● **SOURCE TEXT**
8.00 ECTS (4.00 SWS), SPL 4 - Wirtschaftswissenschaften
Continuous assessment of course work


Note: The time of your registration within the registration period has no effect on the allocation of places (no first come, first served).


max. 30 participants
Language: English


Classes (iCal) - next class is marked with N

Thursday 25.10. 15:00 - 18:15 Seminarraum 3 Oskar-Morgenstern-Platz 1 1.Stock
Thursday 08.11. 15:00 - 18:15 Seminarraum 6 Oskar-Morgenstern-Platz 1 1.Stock
Thursday 15.11. 15:00 - 18:15 Seminarraum 6 Oskar-Morgenstern-Platz 1 1.Stock
Thursday 22.11. 15:00 - 18:15 Seminarraum 12 Oskar-Morgenstern-Platz 1 2.Stock
Thursday 29.11. 15:00 - 18:15 Seminarraum 5 Oskar-Morgenstern-Platz 1 1.Stock
Thursday 06.12. 15:00 - 18:15 Seminarraum 6 Oskar-Morgenstern-Platz 1 1.Stock
Tuesday 11.12. 15:00 - 16:30 Seminarraum 13 Oskar-Morgenstern-Platz 1 2.Stock
Thursday 13.12. 15:00 - 16:30 Seminarraum 3 Oskar-Morgenstern-Platz 1 1.Stock
Tuesday 18.12. 13:15 - 14:45 Seminarraum 3 Oskar-Morgenstern-Platz 1 1.Stock
Thursday 10.01. 15:00 - 18:15 Seminarraum 5 Oskar-Morgenstern-Platz 1 1.Stock
Thursday 17.01. 15:00 - 18:15 Seminarraum 5 Oskar-Morgenstern-Platz 1 1.Stock
Thursday 24.01. 15:00 - 18:15 Seminarraum 3 Oskar-Morgenstern-Platz 1 1.Stock
Wednesday 30.01. 15:00 - 16:30 Seminarraum 1 Oskar-Morgenstern-Platz 1 Erdgeschoß


Aims, contents and method of the course

Content: Digital services permeate almost every aspect of life, reshaping business transactions and social interactions alike. This course investigates how data-driven approaches of decision making and decision analysis can shed light on old and new questions in economics and business. The purpose of this course is aimed to introduce students to recent research trends, both in terms of methods and content, and to discuss critically how they can be applied for decision making in firms and in organizations.

● **DATA EXCERPTS**
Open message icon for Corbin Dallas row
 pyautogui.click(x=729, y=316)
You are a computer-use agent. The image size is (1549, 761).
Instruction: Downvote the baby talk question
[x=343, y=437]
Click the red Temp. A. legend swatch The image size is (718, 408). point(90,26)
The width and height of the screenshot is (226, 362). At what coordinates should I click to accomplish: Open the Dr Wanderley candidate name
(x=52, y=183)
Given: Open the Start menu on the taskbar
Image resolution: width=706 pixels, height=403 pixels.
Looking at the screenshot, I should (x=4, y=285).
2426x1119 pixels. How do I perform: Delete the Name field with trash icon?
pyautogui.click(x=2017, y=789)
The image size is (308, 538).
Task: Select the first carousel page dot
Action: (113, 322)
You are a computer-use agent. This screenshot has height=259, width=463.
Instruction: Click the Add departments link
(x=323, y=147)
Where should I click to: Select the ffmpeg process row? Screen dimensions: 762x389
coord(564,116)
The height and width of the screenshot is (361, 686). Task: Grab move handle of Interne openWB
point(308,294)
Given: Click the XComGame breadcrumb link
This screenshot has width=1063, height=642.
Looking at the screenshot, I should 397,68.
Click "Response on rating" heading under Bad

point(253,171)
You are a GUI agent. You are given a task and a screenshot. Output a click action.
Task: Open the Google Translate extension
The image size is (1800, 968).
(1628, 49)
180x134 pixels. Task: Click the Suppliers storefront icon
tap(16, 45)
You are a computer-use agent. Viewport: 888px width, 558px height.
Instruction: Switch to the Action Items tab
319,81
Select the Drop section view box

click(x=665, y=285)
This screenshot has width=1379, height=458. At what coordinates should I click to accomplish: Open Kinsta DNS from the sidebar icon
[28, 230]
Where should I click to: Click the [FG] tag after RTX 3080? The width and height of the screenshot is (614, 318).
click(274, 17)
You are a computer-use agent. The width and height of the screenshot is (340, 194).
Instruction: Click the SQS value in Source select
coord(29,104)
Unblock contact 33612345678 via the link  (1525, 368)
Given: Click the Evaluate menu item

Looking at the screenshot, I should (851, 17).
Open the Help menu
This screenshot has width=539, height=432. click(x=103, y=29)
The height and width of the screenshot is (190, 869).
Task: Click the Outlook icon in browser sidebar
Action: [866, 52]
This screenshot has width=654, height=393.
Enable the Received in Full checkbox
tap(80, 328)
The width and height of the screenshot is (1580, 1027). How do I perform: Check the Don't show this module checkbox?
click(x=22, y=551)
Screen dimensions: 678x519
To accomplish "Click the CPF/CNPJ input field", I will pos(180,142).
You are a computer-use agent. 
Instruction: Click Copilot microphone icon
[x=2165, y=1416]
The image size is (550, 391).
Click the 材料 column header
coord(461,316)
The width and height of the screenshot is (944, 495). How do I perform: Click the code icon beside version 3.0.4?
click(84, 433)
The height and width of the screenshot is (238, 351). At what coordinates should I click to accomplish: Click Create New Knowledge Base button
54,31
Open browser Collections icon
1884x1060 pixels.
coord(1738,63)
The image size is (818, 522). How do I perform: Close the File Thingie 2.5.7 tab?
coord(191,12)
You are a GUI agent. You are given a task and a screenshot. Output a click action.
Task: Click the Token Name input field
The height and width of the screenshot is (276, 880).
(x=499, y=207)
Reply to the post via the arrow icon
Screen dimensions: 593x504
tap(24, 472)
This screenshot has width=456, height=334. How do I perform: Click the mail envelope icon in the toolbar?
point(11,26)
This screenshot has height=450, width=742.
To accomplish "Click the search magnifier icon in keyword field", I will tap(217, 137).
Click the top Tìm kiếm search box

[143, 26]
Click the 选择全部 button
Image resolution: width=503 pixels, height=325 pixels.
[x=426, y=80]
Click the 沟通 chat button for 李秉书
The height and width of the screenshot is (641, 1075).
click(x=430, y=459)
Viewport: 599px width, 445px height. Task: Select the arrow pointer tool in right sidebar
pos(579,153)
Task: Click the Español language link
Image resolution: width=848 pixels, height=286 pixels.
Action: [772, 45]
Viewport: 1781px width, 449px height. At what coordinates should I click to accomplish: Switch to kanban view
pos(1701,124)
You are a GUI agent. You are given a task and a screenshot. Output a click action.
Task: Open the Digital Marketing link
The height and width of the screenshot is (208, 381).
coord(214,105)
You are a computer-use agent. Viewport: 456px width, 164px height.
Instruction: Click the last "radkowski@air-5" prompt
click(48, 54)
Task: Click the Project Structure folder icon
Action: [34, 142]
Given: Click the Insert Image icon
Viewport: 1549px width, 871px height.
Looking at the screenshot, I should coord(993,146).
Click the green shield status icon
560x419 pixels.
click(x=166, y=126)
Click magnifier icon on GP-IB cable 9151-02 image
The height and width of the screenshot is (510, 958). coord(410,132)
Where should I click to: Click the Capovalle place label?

● **PROBLEMS TO SOLVE**
a: Update the course description between "Content: Digital services" and "and in organizations.", inclusive, so that "economics" becomes "finance".
b: Write what comes next in the course description, starting after its final sentence.

● **THE ANSWERS**
a:
Content: Digital services permeate almost every aspect of life, reshaping business transactions and social interactions alike. This course investigates how data-driven approaches of decision making and decision analysis can shed light on old and new questions in finance and business. The purpose of this course is aimed to introduce students to recent research trends, both in terms of methods and content, and to discuss critically how they can be applied for decision making in firms and in organizations.

b:
The course consists of two parts. In part 1, we review basic concepts of causal inference through randomized experiments, requirements for successful digital experimentation, and statistical concepts of prediction. In part 2, we investigate how these concepts can help generate insights regarding behavior for a number of applied economic and business questions. The fields of research from which applications are selected include behavioral economics, game theory, organizational behavior, strategic management, and others (see reading list).

Organization of the course: In part 1, each student presents the solution to one homework exercise in front of the class (about 20’) using a live demonstration in ‘R’. In part 2, we focus on applications. Each student selects one or two papers from the reading list on which s/he acts as the ‘expert’. The reading list is handed out in the first session. It is therefore imperative to participate in the first session. Students who cannot (for a good reason) participate in the first session should send me an e-mail one week before the first session.
Classroom discussion in part 2 of the course is organized as follows: The topic/paper is introduced in a very concise manner (extended abstract; max 5’) by one student. The student who acts as ‘expert’ then provides a concise presentation of the paper (presentation; about 20’) using slides. We then discuss questions of technical detail as well as questions on context and interpretation.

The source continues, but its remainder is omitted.